Your goal:
Reproduce the records below exactly as they appear.

*** Opening Task data ***

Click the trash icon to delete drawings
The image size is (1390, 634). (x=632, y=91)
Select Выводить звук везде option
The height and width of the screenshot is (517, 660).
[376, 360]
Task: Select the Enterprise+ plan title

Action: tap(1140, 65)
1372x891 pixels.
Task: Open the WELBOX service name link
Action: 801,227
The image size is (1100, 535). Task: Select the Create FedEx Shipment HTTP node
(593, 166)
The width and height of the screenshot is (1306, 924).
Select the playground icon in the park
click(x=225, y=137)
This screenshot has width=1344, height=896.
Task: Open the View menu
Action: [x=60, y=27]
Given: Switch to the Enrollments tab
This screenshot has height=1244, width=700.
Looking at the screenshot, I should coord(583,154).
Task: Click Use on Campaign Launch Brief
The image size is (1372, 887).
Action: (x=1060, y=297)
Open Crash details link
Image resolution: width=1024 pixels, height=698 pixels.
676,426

*** Closing Task data ***

Written response:
Click the trash icon to delete drawings
The image size is (1390, 634). (x=632, y=91)
Select Выводить звук везде option
The height and width of the screenshot is (517, 660).
[376, 360]
Task: Select the Enterprise+ plan title

Action: tap(1140, 65)
1372x891 pixels.
Task: Open the WELBOX service name link
Action: 801,227
The image size is (1100, 535). Task: Select the Create FedEx Shipment HTTP node
(593, 166)
The width and height of the screenshot is (1306, 924).
Select the playground icon in the park
click(x=225, y=137)
This screenshot has width=1344, height=896.
Task: Open the View menu
Action: [x=60, y=27]
Given: Switch to the Enrollments tab
This screenshot has height=1244, width=700.
Looking at the screenshot, I should coord(583,154).
Task: Click Use on Campaign Launch Brief
The image size is (1372, 887).
Action: (x=1060, y=297)
Open Crash details link
Image resolution: width=1024 pixels, height=698 pixels.
676,426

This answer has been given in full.